Input material

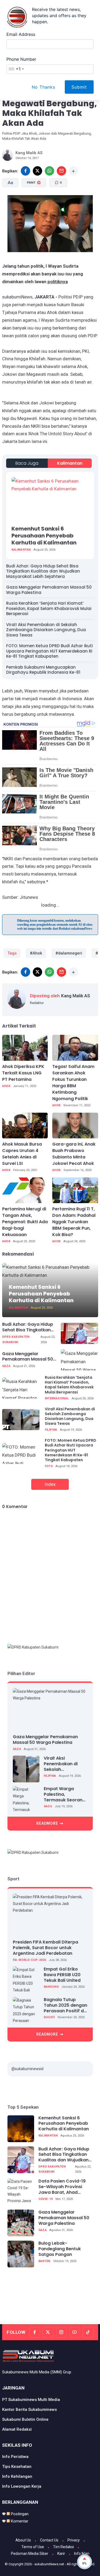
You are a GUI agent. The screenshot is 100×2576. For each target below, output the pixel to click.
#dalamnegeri (68, 953)
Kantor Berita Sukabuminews (29, 2409)
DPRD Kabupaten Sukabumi (16, 1339)
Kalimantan (69, 463)
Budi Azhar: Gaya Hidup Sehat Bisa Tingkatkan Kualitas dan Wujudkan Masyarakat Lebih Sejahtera (43, 571)
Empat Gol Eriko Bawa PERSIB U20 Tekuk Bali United (62, 1975)
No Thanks (43, 87)
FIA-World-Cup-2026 (29, 1960)
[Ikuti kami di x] (48, 2332)
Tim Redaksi (63, 2547)
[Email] (61, 171)
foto (49, 1466)
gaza (6, 1366)
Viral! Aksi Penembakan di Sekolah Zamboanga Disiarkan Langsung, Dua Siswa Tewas (46, 630)
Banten (44, 2261)
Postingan (19, 2513)
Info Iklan (81, 2553)
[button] (41, 206)
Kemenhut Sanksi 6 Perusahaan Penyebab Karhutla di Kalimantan (44, 535)
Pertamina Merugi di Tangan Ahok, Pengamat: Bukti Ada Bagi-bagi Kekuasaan (25, 1222)
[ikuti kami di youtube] (74, 2332)
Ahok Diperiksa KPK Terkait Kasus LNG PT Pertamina (23, 1072)
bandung (51, 1986)
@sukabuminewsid (27, 2069)
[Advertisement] (51, 2306)
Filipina (51, 1429)
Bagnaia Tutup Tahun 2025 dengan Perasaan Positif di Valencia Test (65, 2005)
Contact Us (49, 2540)
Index (50, 1484)
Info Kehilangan (17, 2476)
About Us (23, 2540)
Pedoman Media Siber (29, 2553)
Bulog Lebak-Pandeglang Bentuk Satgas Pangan (59, 2249)
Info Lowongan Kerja (21, 2486)
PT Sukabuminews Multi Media (31, 2399)
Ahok (6, 1086)
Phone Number (21, 59)
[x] (37, 171)
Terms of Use (32, 2547)
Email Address (20, 34)
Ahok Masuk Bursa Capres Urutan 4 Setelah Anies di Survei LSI (22, 1153)
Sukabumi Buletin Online (25, 2419)
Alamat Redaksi (17, 2429)
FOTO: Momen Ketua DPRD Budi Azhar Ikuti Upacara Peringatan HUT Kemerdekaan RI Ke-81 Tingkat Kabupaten (49, 651)
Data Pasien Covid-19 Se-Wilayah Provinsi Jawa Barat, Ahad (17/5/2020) (62, 2187)
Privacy (73, 2540)
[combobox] (16, 69)
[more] (73, 171)
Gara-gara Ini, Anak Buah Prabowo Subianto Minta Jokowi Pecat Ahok (73, 1153)
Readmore (47, 1823)
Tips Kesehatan (16, 2466)
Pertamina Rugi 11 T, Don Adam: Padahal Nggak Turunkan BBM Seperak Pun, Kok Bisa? (73, 1222)
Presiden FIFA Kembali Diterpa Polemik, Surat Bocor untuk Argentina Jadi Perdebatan (45, 1947)
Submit (79, 87)
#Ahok (36, 953)
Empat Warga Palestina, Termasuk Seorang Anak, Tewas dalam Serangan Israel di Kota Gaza (65, 1794)
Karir (61, 2553)
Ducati (49, 2017)
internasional (57, 1398)
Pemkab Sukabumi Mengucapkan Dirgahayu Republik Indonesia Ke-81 (43, 669)
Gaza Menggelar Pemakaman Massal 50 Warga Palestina (49, 589)
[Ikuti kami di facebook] (34, 2332)
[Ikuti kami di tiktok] (88, 2332)
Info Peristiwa (15, 2456)
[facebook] (25, 171)
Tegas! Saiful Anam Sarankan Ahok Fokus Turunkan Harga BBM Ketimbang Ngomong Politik (73, 1082)
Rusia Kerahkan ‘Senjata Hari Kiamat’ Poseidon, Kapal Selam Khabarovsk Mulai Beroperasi (48, 608)
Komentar (19, 2521)
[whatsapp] (49, 171)
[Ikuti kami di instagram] (61, 2332)
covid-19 (45, 2199)
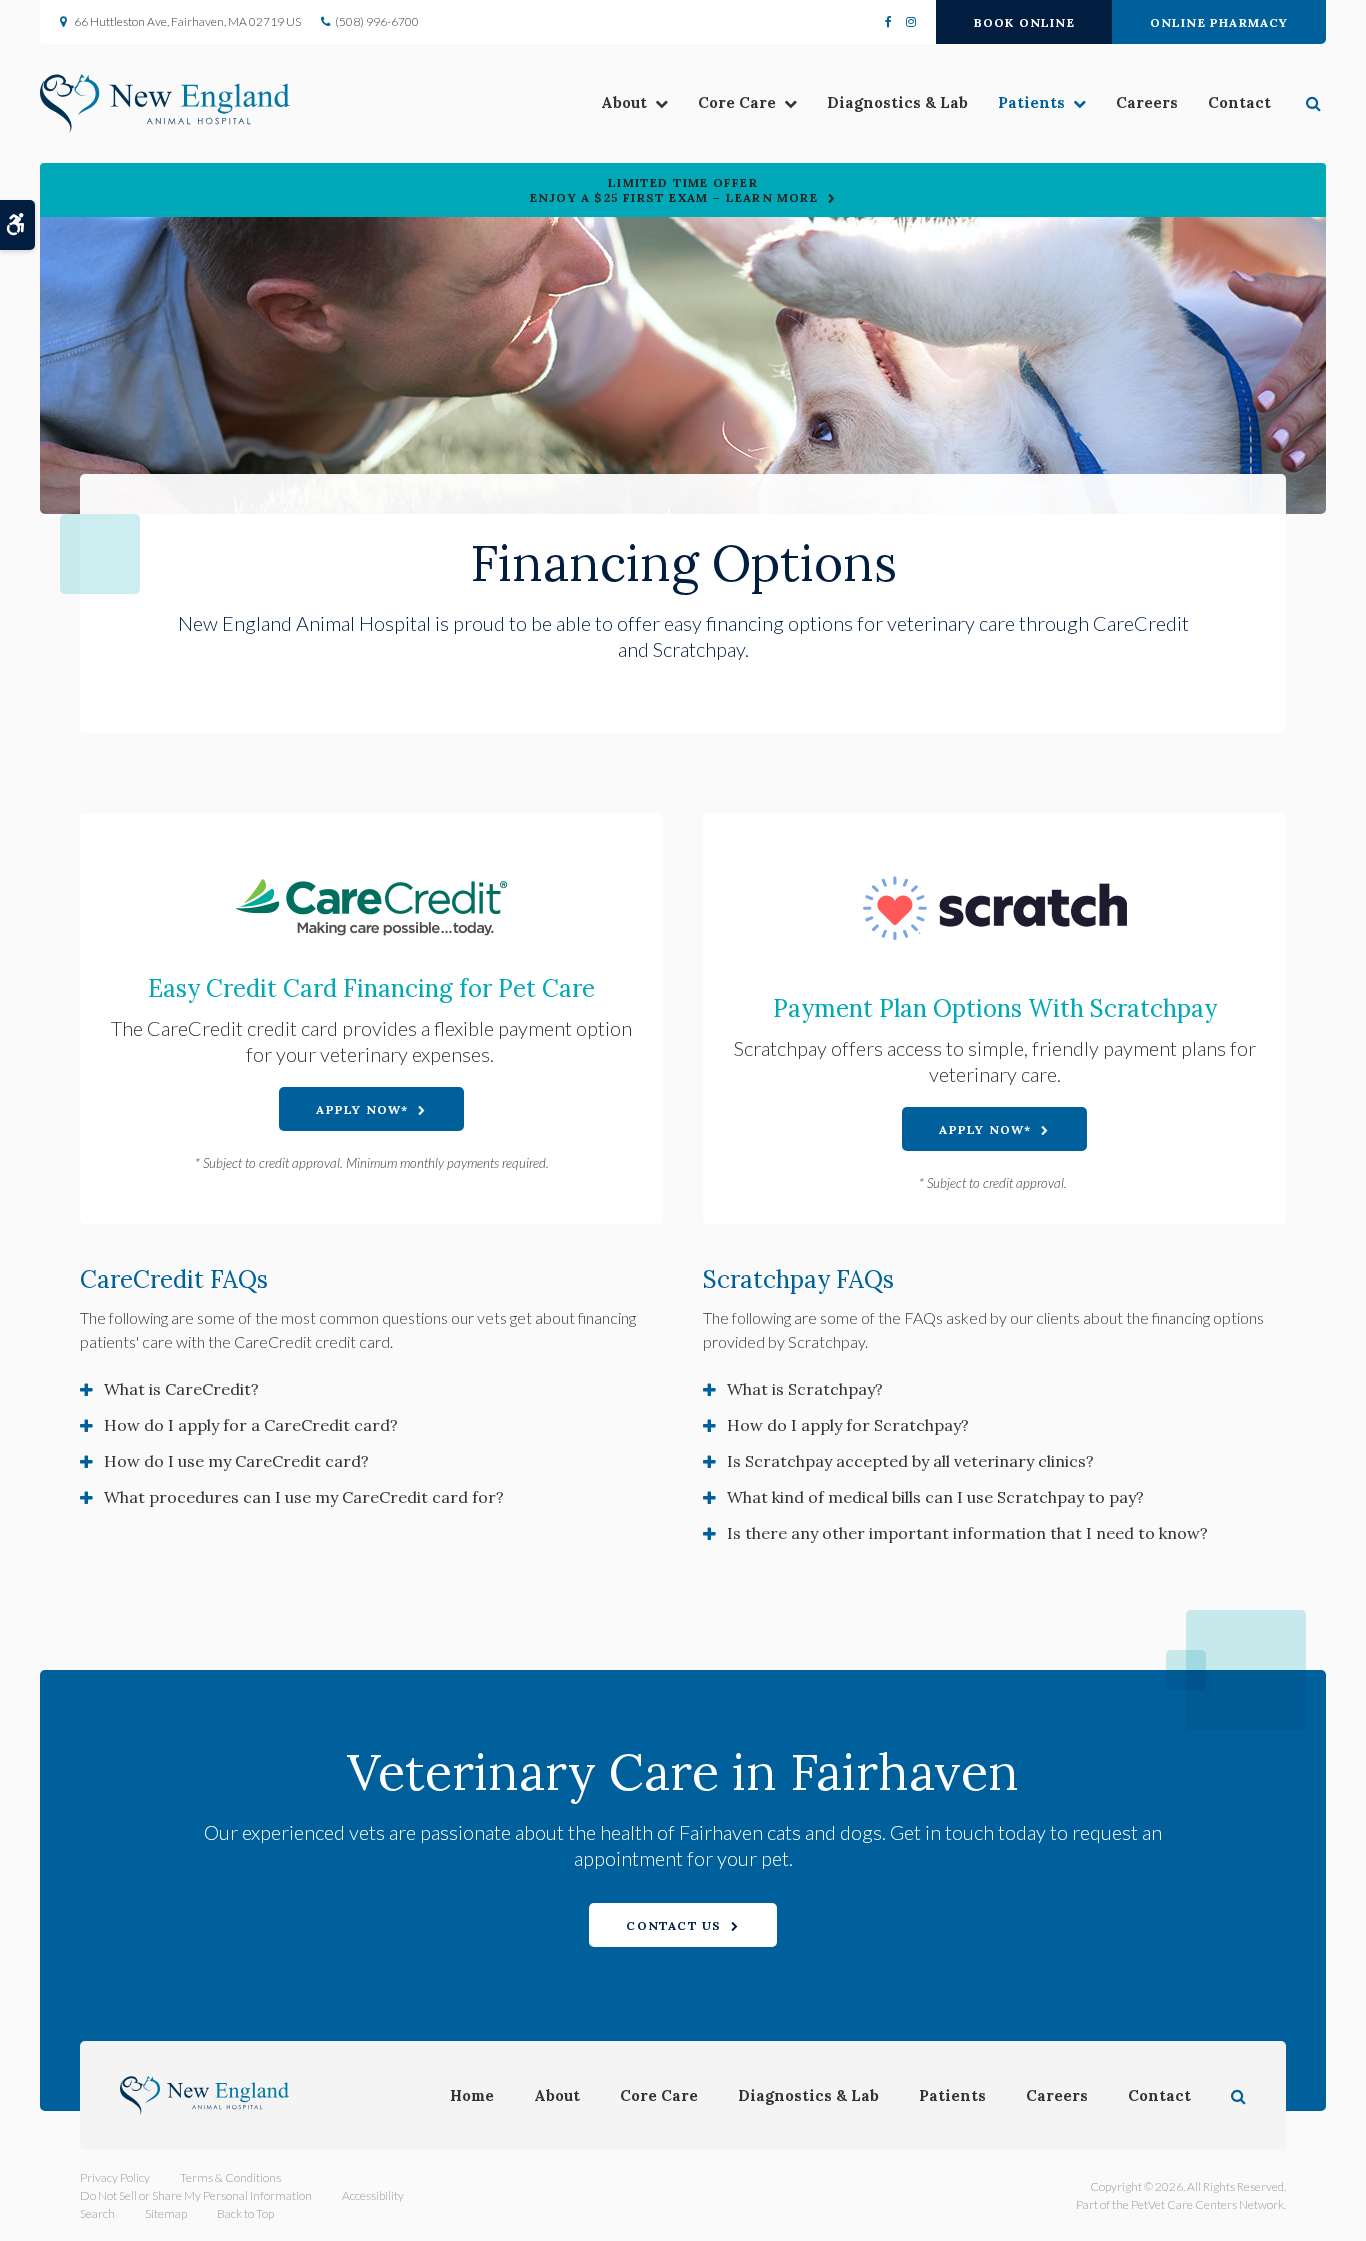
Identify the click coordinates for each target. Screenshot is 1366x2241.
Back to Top (245, 2213)
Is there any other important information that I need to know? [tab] (967, 1533)
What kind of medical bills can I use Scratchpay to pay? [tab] (935, 1497)
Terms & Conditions (230, 2177)
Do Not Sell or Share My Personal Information (196, 2195)
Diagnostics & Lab (897, 102)
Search (97, 2213)
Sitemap (166, 2213)
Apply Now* (362, 1109)
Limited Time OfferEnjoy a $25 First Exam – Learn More (674, 190)
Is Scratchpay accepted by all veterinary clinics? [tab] (910, 1461)
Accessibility (373, 2195)
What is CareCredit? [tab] (181, 1389)
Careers (1147, 102)
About (624, 102)
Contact (1239, 102)
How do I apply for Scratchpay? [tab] (848, 1425)
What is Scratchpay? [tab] (805, 1389)
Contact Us (673, 1925)
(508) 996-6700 (377, 21)
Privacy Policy (115, 2177)
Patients (1031, 102)
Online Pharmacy (1219, 22)
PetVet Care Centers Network (1207, 2204)
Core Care (737, 102)
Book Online (1024, 22)
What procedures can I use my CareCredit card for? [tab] (304, 1497)
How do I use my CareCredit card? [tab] (236, 1461)
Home (472, 2095)
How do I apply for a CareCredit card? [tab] (251, 1425)
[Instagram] (907, 22)
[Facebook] (892, 22)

Aim of the exercise
Write the lines from the one with "[Ikuti kami di tiktok] (88, 2332)" through the last line of the entries out again exactly, both ends included, and skip the pictures.

Answer to this task
[Ikuti kami di tiktok] (88, 2332)
Info Peristiwa (15, 2456)
[facebook] (25, 171)
Tegas! Saiful Anam Sarankan Ahok Fokus Turunkan Harga BBM Ketimbang Ngomong Politik (73, 1082)
Rusia Kerahkan ‘Senjata Hari Kiamat’ Poseidon, Kapal Selam Khabarovsk Mulai Beroperasi (48, 608)
Komentar (19, 2521)
[whatsapp] (49, 171)
[Ikuti kami di instagram] (61, 2332)
covid-19 (45, 2199)
Identify the click coordinates for each target. Screenshot is 1366x2241.
Back to Top (245, 2213)
Is there any other important information that I need to know? [tab] (967, 1533)
What kind of medical bills can I use Scratchpay to pay? [tab] (935, 1497)
Terms & Conditions (230, 2177)
Do Not Sell or Share My Personal Information (196, 2195)
Diagnostics & Lab (897, 102)
Search (97, 2213)
Sitemap (166, 2213)
Apply Now* (362, 1109)
Limited Time OfferEnjoy a $25 First Exam – Learn More (674, 190)
Is Scratchpay accepted by all veterinary clinics? [tab] (910, 1461)
Accessibility (373, 2195)
What is CareCredit? [tab] (181, 1389)
Careers (1147, 102)
About (624, 102)
Contact (1239, 102)
How do I apply for Scratchpay? [tab] (848, 1425)
What is Scratchpay? [tab] (805, 1389)
Contact Us (673, 1925)
(508) 996-6700 (377, 21)
Privacy Policy (115, 2177)
Patients (1031, 102)
Online Pharmacy (1219, 22)
PetVet Care Centers Network (1207, 2204)
Core Care (737, 102)
Book Online (1024, 22)
What procedures can I use my CareCredit card for? [tab] (304, 1497)
How do I use my CareCredit card? [tab] (236, 1461)
Home (472, 2095)
How do I apply for a CareCredit card? [tab] (251, 1425)
[Instagram] (907, 22)
[Facebook] (892, 22)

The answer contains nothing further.